L'appuntamento è per Settembre per iniziare a lavorare per migliorare la sanità campana.


Egregio Presidente,

l’intersindacale della Dirigenza Medica Veterinaria ed SPTA nel ringraziarLa per la convocazione, Le rivolge gli auguri di un proficuo lavoro per la recente nomina a Commissario ad Acta per il piano di rientro.

Tutti noi siamo consci delle difficoltà che Ella si trova e si troverà ad affrontare nel mondo della Sanità, ma constatiamo anche l’impegno che quotidianamente profonde in questo settore.

Ci auguriamo che questa nomina Le darà nuovo entusiasmo ed ulteriore slancio nell’affrontare i problemi del nostro Servizio Sanitario Regionale. Quello stesso slancio ed entusiasmo che La portò, appena insediatosi, a far sì che la Regione Campania fosse la prima in Italia a stabilizzare una larga fascia di precari, provvedimento di estrema importanza per una realtà socio economica come quella della regione Campania, stimolo e guida per le altre Regioni italiane.

Purtroppo, su tale campo,  successivamente le altre Regioni ci hanno raggiunto e superato, la Regione Campania è rimasta al palo e noi abbiamo registrato, da parte del Commissario di Governo, atteggiamenti di  chiusura ad un confronto costruttivo e non siamo finora  riusciti ad avere una interlocuzione personale con Lei.

Riteniamo, invece, che il superamento delle evidenti criticità del sistema non possa prescindere dal coinvolgimento dei rappresentanti della Dirigenza e delle altre categorie di lavoratori che, oltre al valore della rappresentanza, sono portatori di fondamentali elementi di conoscenza capillare sul campo degli innumerevoli problemi  che affliggono la nostra sanità ed hanno sempre dimostrato responsabile capacità di analisi e di proposta.
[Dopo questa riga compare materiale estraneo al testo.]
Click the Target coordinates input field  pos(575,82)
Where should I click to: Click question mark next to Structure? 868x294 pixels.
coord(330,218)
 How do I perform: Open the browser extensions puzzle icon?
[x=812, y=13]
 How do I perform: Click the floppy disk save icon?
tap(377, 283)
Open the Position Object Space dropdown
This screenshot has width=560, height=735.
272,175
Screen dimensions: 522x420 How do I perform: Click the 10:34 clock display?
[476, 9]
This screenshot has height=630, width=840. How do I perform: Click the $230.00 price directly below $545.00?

Auspichiamo, pertanto, che si instauri un clima di costruttiva collaborazione in un momento tanto delicato per garantire il diritto alla salute dei cittadini campani.

Chiediamo, a tal fine, il ripristino di corrette relazioni sindacali sia a livello regionale che a livello aziendale.
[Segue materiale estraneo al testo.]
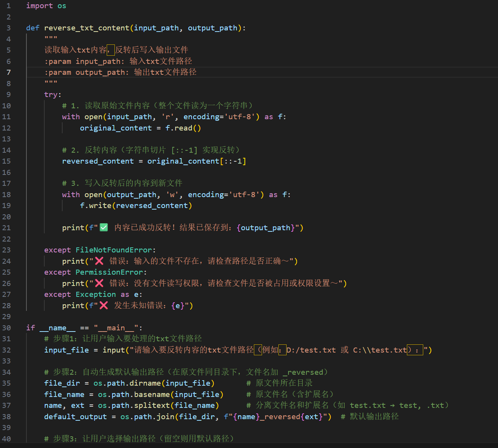The width and height of the screenshot is (498, 448).
Task: Click the [::-1] slice expression in the assignment
Action: coord(233,161)
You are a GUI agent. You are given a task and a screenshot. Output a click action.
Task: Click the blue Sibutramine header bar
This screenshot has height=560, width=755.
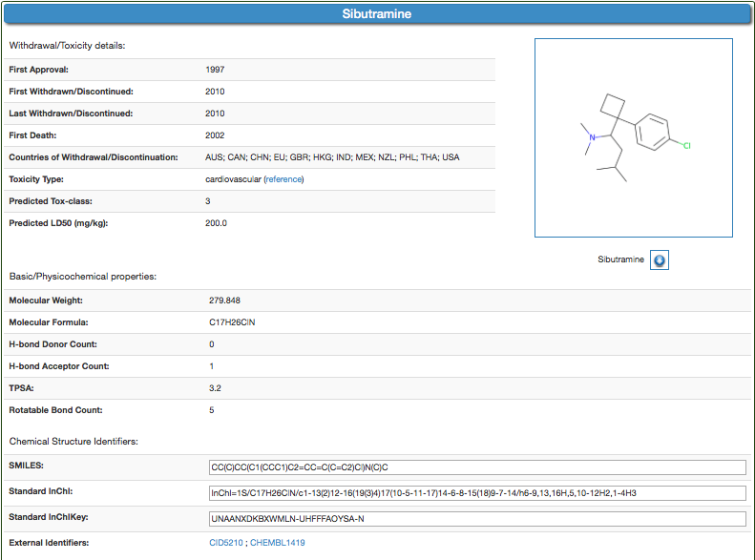pyautogui.click(x=377, y=14)
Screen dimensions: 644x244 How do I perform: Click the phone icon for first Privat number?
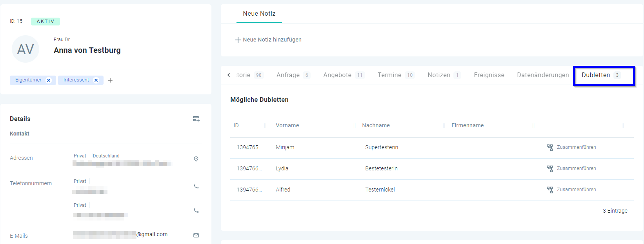click(196, 186)
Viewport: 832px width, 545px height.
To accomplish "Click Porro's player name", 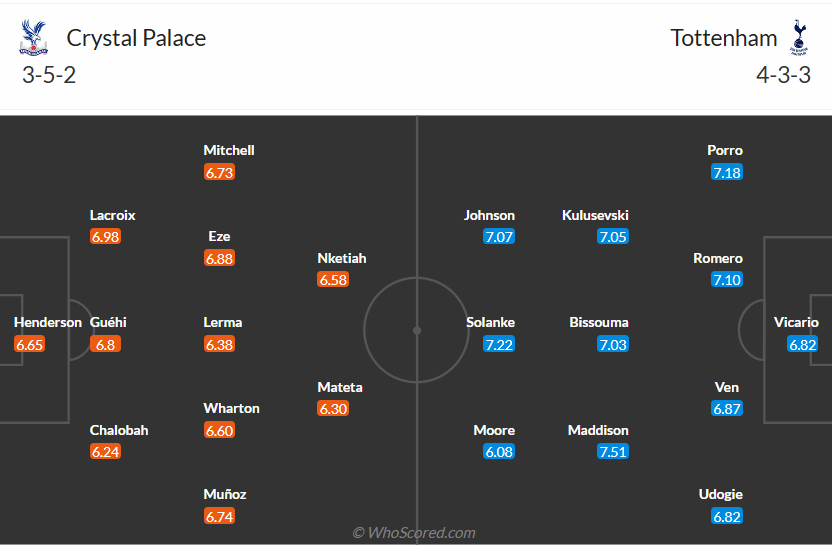I will pyautogui.click(x=725, y=150).
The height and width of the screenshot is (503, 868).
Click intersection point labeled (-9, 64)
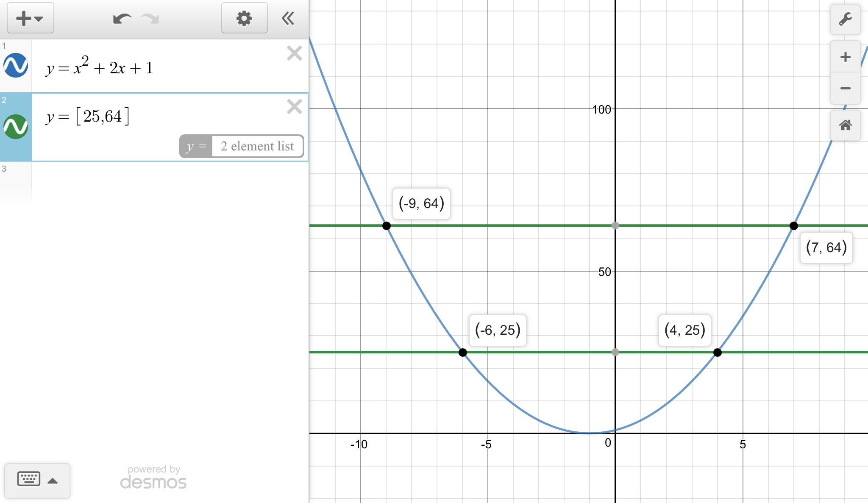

Le offriamo, in tal senso, la nostra piena disponibilità ad una fattiva collaborazione con il fine ultimo di migliorare la qualità della sanità campana e delle condizioni di lavoro di tutti i professionisti che in essa operano.

Noi non saremo mai per la difesa dei privilegi, ma dei diritti sì! E saremo sempre contro quella macelleria sociale che mortifica le professionalità e tende ad azzerare l’offerta sanitaria pubblica.

Nell’auspicio di un ritrovato, corretto e costruttivo clima di relazioni sindacali riteniamo utile chiederLe l’apertura a livello regionale di Tavoli di confronto almeno su alcune tematiche che, al momento, riteniamo strategiche per il rilancio del Servizio Sanitario Regionale:

1)      Precari e fabbisogno di personale

2)      Fondi contrattuali

3)      Emergenza 118 e sua omogeneizzazione sul territorio regionale

4)      Libera professione intramoenia.

Siamo sicuri che Ella, nell’accogliere la nostra richiesta, nella Sua doppia veste di Governatore e Commissario di Governo interverrà con il decisionismo, che le viene unanimemente riconosciuto, per la loro effettiva apertura ed operatività e per la loro efficace conlcusione.